» Exercise: Convert these records into a numbered list, leaving out any blank lines.
━━━
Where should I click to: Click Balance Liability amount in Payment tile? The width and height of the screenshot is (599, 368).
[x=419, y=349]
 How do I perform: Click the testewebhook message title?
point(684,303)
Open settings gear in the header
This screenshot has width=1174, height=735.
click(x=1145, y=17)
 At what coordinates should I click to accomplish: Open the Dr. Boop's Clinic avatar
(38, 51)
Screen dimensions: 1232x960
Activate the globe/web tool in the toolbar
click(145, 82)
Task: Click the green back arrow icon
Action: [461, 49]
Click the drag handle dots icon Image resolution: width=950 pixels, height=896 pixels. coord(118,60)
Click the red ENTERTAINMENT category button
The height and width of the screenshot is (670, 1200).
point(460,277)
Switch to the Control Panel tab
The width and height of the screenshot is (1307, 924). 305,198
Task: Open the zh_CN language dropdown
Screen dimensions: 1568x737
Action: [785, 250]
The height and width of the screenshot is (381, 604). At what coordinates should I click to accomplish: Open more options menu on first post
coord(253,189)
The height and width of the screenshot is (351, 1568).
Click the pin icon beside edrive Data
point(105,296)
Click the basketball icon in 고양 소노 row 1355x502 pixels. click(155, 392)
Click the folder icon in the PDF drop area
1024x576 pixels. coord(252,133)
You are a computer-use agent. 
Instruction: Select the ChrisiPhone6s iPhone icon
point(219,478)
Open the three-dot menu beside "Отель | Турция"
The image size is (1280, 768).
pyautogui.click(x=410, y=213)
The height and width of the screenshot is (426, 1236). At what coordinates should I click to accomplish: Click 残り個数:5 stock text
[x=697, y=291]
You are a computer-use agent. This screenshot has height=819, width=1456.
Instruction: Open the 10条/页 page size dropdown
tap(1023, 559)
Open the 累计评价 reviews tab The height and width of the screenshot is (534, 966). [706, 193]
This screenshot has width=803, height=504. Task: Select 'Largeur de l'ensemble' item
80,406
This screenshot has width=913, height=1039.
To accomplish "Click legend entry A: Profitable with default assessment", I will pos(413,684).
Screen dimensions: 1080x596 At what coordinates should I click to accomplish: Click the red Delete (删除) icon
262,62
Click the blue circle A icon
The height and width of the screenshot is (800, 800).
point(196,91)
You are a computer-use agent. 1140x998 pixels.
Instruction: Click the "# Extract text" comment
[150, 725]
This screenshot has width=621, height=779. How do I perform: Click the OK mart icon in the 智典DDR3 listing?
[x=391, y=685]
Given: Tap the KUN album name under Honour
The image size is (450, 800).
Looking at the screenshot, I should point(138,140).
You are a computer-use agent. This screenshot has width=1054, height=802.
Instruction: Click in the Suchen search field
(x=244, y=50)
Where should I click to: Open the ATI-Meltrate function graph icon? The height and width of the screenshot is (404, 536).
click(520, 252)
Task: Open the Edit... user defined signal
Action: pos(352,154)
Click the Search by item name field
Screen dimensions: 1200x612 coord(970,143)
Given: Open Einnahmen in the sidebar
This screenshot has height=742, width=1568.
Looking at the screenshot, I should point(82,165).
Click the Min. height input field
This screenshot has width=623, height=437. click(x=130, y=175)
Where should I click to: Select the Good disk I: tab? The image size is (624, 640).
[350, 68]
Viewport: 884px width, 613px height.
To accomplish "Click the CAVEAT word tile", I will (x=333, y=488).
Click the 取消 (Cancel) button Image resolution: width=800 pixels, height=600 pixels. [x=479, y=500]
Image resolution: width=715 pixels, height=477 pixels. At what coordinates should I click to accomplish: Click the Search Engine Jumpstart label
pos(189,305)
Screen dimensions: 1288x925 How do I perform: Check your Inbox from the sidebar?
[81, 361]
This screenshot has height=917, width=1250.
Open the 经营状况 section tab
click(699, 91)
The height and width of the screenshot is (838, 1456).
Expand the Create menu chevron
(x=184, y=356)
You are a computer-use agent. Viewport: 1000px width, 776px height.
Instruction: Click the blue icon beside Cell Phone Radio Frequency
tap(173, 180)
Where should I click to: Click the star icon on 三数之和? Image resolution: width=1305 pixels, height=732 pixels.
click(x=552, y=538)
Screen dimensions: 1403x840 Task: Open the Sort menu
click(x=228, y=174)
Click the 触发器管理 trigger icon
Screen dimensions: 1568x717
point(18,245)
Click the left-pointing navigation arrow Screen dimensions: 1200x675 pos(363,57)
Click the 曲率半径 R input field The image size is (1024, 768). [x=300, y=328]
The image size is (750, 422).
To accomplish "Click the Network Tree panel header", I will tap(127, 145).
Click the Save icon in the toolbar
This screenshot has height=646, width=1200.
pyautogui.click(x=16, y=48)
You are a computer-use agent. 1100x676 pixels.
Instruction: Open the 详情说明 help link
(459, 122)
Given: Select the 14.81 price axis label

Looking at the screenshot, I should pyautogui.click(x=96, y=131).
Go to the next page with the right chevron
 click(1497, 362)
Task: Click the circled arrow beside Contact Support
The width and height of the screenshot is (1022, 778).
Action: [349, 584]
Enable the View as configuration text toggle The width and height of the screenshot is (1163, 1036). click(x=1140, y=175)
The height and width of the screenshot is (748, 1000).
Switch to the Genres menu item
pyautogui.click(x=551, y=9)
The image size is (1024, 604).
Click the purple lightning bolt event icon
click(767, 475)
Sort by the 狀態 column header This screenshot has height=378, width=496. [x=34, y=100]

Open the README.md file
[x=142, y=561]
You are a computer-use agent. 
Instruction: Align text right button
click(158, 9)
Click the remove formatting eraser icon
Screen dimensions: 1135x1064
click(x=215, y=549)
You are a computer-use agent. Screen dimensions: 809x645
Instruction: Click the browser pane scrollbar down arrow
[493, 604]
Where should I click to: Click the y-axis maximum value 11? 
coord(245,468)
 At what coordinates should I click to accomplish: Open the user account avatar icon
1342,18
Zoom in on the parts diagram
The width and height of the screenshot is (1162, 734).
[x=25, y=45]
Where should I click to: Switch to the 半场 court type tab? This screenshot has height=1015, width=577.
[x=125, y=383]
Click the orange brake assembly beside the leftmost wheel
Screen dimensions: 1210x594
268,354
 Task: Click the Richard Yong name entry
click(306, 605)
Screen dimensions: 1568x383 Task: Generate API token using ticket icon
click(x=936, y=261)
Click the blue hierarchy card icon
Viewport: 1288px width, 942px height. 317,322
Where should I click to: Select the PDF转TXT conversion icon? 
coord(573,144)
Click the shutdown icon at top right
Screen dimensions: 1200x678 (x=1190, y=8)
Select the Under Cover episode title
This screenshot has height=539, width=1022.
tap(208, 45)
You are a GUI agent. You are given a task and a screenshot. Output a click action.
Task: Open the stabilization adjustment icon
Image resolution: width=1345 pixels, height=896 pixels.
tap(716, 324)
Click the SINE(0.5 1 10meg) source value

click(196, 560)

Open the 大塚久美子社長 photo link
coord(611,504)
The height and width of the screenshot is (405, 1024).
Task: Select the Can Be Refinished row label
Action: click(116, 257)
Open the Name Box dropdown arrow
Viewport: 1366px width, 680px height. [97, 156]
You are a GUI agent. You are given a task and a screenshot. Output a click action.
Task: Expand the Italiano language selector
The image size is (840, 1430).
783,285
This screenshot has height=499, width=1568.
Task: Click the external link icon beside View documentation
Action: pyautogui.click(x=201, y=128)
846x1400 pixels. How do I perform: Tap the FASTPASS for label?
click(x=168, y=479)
━━━
» Written solution:
1. Where should I click to: Click Balance Liability amount in Payment tile? The width and height of the screenshot is (599, 368).
2. [x=419, y=349]
3.  How do I perform: Click the testewebhook message title?
4. point(684,303)
5. Open settings gear in the header
6. This screenshot has width=1174, height=735.
7. click(x=1145, y=17)
8.  At what coordinates should I click to accomplish: Open the Dr. Boop's Clinic avatar
9. (38, 51)
10. Screen dimensions: 1232x960
11. Activate the globe/web tool in the toolbar
12. click(145, 82)
13. Task: Click the green back arrow icon
14. Action: [461, 49]
15. Click the drag handle dots icon Image resolution: width=950 pixels, height=896 pixels. coord(118,60)
16. Click the red ENTERTAINMENT category button
17. The height and width of the screenshot is (670, 1200).
18. point(460,277)
19. Switch to the Control Panel tab
20. The width and height of the screenshot is (1307, 924). 305,198
21. Task: Open the zh_CN language dropdown
22. Screen dimensions: 1568x737
23. Action: [785, 250]
24. The height and width of the screenshot is (381, 604). At what coordinates should I click to accomplish: Open more options menu on first post
25. coord(253,189)
26. The height and width of the screenshot is (351, 1568).
27. Click the pin icon beside edrive Data
28. point(105,296)
29. Click the basketball icon in 고양 소노 row 1355x502 pixels. click(155, 392)
30. Click the folder icon in the PDF drop area
31. 1024x576 pixels. coord(252,133)
32. You are a computer-use agent. 
33. Instruction: Select the ChrisiPhone6s iPhone icon
34. point(219,478)
35. Open the three-dot menu beside "Отель | Турция"
36. The image size is (1280, 768).
37. pyautogui.click(x=410, y=213)
38. The height and width of the screenshot is (426, 1236). At what coordinates should I click to accomplish: Click 残り個数:5 stock text
39. [x=697, y=291]
40. You are a computer-use agent. This screenshot has height=819, width=1456.
41. Instruction: Open the 10条/页 page size dropdown
42. tap(1023, 559)
43. Open the 累计评价 reviews tab The height and width of the screenshot is (534, 966). [706, 193]
44. This screenshot has width=803, height=504. Task: Select 'Largeur de l'ensemble' item
45. 80,406
46. This screenshot has width=913, height=1039.
47. To accomplish "Click legend entry A: Profitable with default assessment", I will pos(413,684).
48. Screen dimensions: 1080x596 At what coordinates should I click to accomplish: Click the red Delete (删除) icon
49. 262,62
50. Click the blue circle A icon
51. The height and width of the screenshot is (800, 800).
52. point(196,91)
53. You are a computer-use agent. 1140x998 pixels.
54. Instruction: Click the "# Extract text" comment
55. [150, 725]
56. This screenshot has width=621, height=779. How do I perform: Click the OK mart icon in the 智典DDR3 listing?
57. [x=391, y=685]
58. Given: Tap the KUN album name under Honour
59. The image size is (450, 800).
60. Looking at the screenshot, I should point(138,140).
61. You are a computer-use agent. This screenshot has width=1054, height=802.
62. Instruction: Click in the Suchen search field
63. (x=244, y=50)
64. Where should I click to: Open the ATI-Meltrate function graph icon? The height and width of the screenshot is (404, 536).
65. click(520, 252)
66. Task: Open the Edit... user defined signal
67. Action: pos(352,154)
68. Click the Search by item name field
69. Screen dimensions: 1200x612 coord(970,143)
70. Given: Open Einnahmen in the sidebar
71. This screenshot has height=742, width=1568.
72. Looking at the screenshot, I should point(82,165).
73. Click the Min. height input field
74. This screenshot has width=623, height=437. click(x=130, y=175)
75. Where should I click to: Select the Good disk I: tab? The image size is (624, 640).
76. [350, 68]
77. Viewport: 884px width, 613px height.
78. To accomplish "Click the CAVEAT word tile", I will (x=333, y=488).
79. Click the 取消 (Cancel) button Image resolution: width=800 pixels, height=600 pixels. [x=479, y=500]
80. Image resolution: width=715 pixels, height=477 pixels. At what coordinates should I click to accomplish: Click the Search Engine Jumpstart label
81. pos(189,305)
82. Screen dimensions: 1288x925 How do I perform: Check your Inbox from the sidebar?
83. [81, 361]
84. This screenshot has height=917, width=1250.
85. Open the 经营状况 section tab
86. click(699, 91)
87. The height and width of the screenshot is (838, 1456).
88. Expand the Create menu chevron
89. (x=184, y=356)
90. You are a computer-use agent. Viewport: 1000px width, 776px height.
91. Instruction: Click the blue icon beside Cell Phone Radio Frequency
92. tap(173, 180)
93. Where should I click to: Click the star icon on 三数之和? Image resolution: width=1305 pixels, height=732 pixels.
94. click(x=552, y=538)
95. Screen dimensions: 1403x840 Task: Open the Sort menu
96. click(x=228, y=174)
97. Click the 触发器管理 trigger icon
98. Screen dimensions: 1568x717
99. point(18,245)
100. Click the left-pointing navigation arrow Screen dimensions: 1200x675 pos(363,57)
101. Click the 曲率半径 R input field The image size is (1024, 768). [x=300, y=328]
102. The image size is (750, 422).
103. To accomplish "Click the Network Tree panel header", I will tap(127, 145).
104. Click the Save icon in the toolbar
105. This screenshot has height=646, width=1200.
106. pyautogui.click(x=16, y=48)
107. You are a computer-use agent. 1100x676 pixels.
108. Instruction: Open the 详情说明 help link
109. (459, 122)
110. Given: Select the 14.81 price axis label
111. Looking at the screenshot, I should pyautogui.click(x=96, y=131).
112. Go to the next page with the right chevron
113.  click(1497, 362)
114. Task: Click the circled arrow beside Contact Support
115. The width and height of the screenshot is (1022, 778).
116. Action: [349, 584]
117. Enable the View as configuration text toggle The width and height of the screenshot is (1163, 1036). click(x=1140, y=175)
118. The height and width of the screenshot is (748, 1000).
119. Switch to the Genres menu item
120. pyautogui.click(x=551, y=9)
121. The image size is (1024, 604).
122. Click the purple lightning bolt event icon
123. click(767, 475)
124. Sort by the 狀態 column header This screenshot has height=378, width=496. [x=34, y=100]
125. Open the README.md file
126. [x=142, y=561]
127. You are a computer-use agent. 
128. Instruction: Align text right button
129. click(158, 9)
130. Click the remove formatting eraser icon
131. Screen dimensions: 1135x1064
132. click(x=215, y=549)
133. You are a computer-use agent. Screen dimensions: 809x645
134. Instruction: Click the browser pane scrollbar down arrow
135. [493, 604]
136. Where should I click to: Click the y-axis maximum value 11? 
137. coord(245,468)
138.  At what coordinates should I click to accomplish: Open the user account avatar icon
139. 1342,18
140. Zoom in on the parts diagram
141. The width and height of the screenshot is (1162, 734).
142. [x=25, y=45]
143. Where should I click to: Switch to the 半场 court type tab? This screenshot has height=1015, width=577.
144. [x=125, y=383]
145. Click the orange brake assembly beside the leftmost wheel
146. Screen dimensions: 1210x594
147. 268,354
148.  Task: Click the Richard Yong name entry
149. click(306, 605)
150. Screen dimensions: 1568x383 Task: Generate API token using ticket icon
151. click(x=936, y=261)
152. Click the blue hierarchy card icon
153. Viewport: 1288px width, 942px height. 317,322
154. Where should I click to: Select the PDF转TXT conversion icon? 
155. coord(573,144)
156. Click the shutdown icon at top right
157. Screen dimensions: 1200x678 (x=1190, y=8)
158. Select the Under Cover episode title
159. This screenshot has height=539, width=1022.
160. tap(208, 45)
161. You are a GUI agent. You are given a task and a screenshot. Output a click action.
162. Task: Open the stabilization adjustment icon
163. Image resolution: width=1345 pixels, height=896 pixels.
164. tap(716, 324)
165. Click the SINE(0.5 1 10meg) source value
166. click(196, 560)
167. Open the 大塚久美子社長 photo link
168. coord(611,504)
169. The height and width of the screenshot is (405, 1024).
170. Task: Select the Can Be Refinished row label
171. Action: click(116, 257)
172. Open the Name Box dropdown arrow
173. Viewport: 1366px width, 680px height. [97, 156]
174. You are a GUI agent. You are given a task and a screenshot. Output a click action.
175. Task: Expand the Italiano language selector
176. The image size is (840, 1430).
177. 783,285
178. This screenshot has height=499, width=1568.
179. Task: Click the external link icon beside View documentation
180. Action: pyautogui.click(x=201, y=128)
181. 846x1400 pixels. How do I perform: Tap the FASTPASS for label?
182. click(x=168, y=479)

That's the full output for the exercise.